China is changing the way it runs compulsory dance classes, introduced to tackle child obesity, because parents fear their children may fall in love.
One-fifth of the world's overweight and obese people live in China
Sports officials say they will now encourage students to dance in large groups or by themselves.
Some parents had expressed fears that if boys and girls danced hand in hand they might fall in love and put their studies at risk.
The lessons will start in September amid concerns over physical inactivity.
Obesity on rise
The Ministry of Education announced last month that seven dance steps, including the waltz, would begin in primary and middle schools.
The State General Administration of Sports says changes had been agreed to calm fears of parents who hold traditional values.

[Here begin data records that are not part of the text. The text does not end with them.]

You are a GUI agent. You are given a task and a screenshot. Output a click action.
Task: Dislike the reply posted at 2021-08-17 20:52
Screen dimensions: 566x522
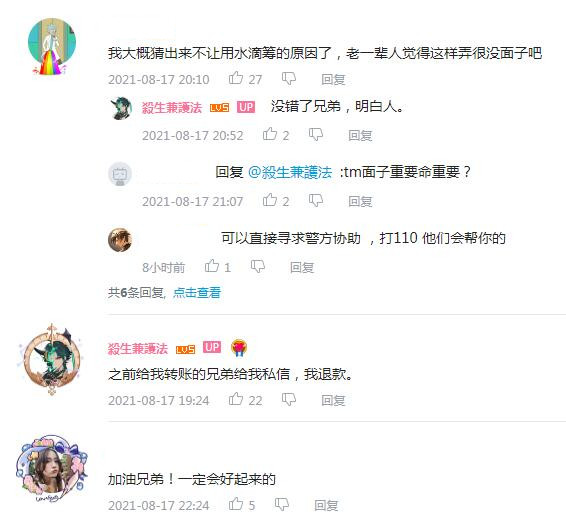pyautogui.click(x=315, y=135)
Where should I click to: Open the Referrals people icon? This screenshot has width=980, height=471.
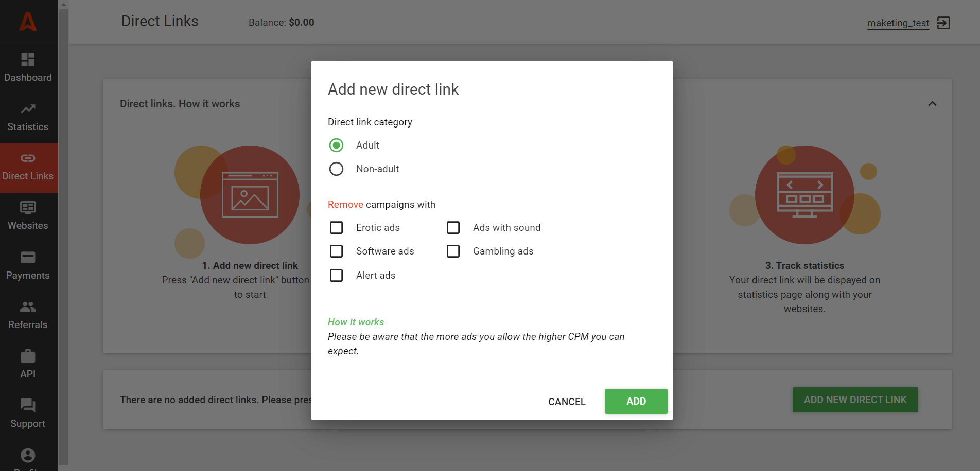pyautogui.click(x=28, y=307)
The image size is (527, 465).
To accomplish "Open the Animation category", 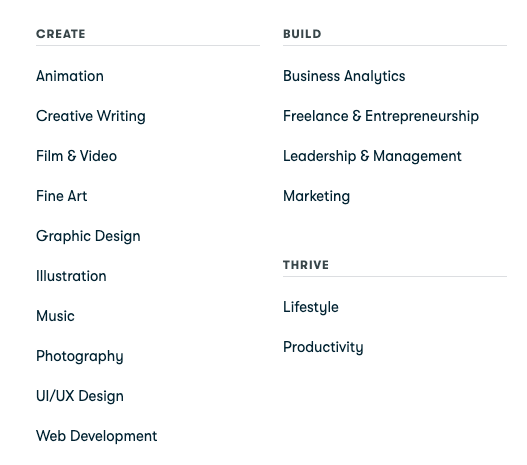I will (70, 76).
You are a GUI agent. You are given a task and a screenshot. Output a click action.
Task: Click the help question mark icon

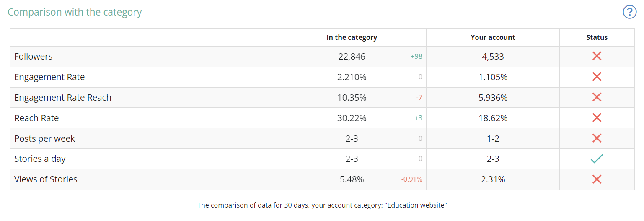coord(629,12)
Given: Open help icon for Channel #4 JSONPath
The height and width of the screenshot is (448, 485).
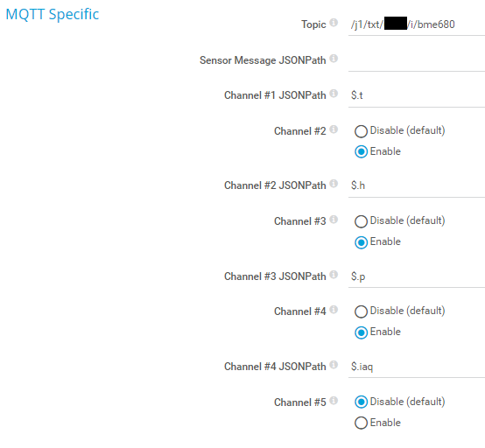Looking at the screenshot, I should (334, 365).
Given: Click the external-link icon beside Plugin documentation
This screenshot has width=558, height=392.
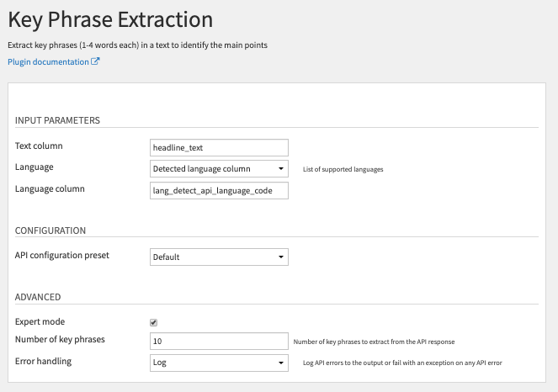Looking at the screenshot, I should click(x=95, y=61).
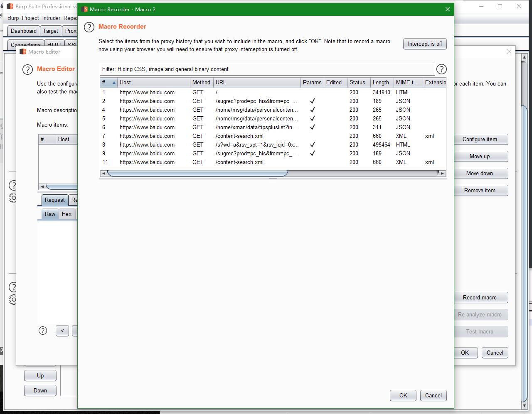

Administration official Yin Guochen told the Shanghai-based Oriental Morning Post: "The [children] don't have to dance with specific partners, which will be more easily accepted by both students and their parents.
"Four students will be grouped together to perform the waltz and they will change partners regularly as soon as one song finishes. This way, the risk of young love will be lowered."
Chinese officials have expressed concern at growing obesity levels in children.
In a report last year, medical Professor Wu Yangfeng said that in the 15 years between 1985 and 2000, the number of overweight and obese children had increased 28-fold.
One-fifth of the world's overweight and obese people live in China and the numbers are rising dramatically.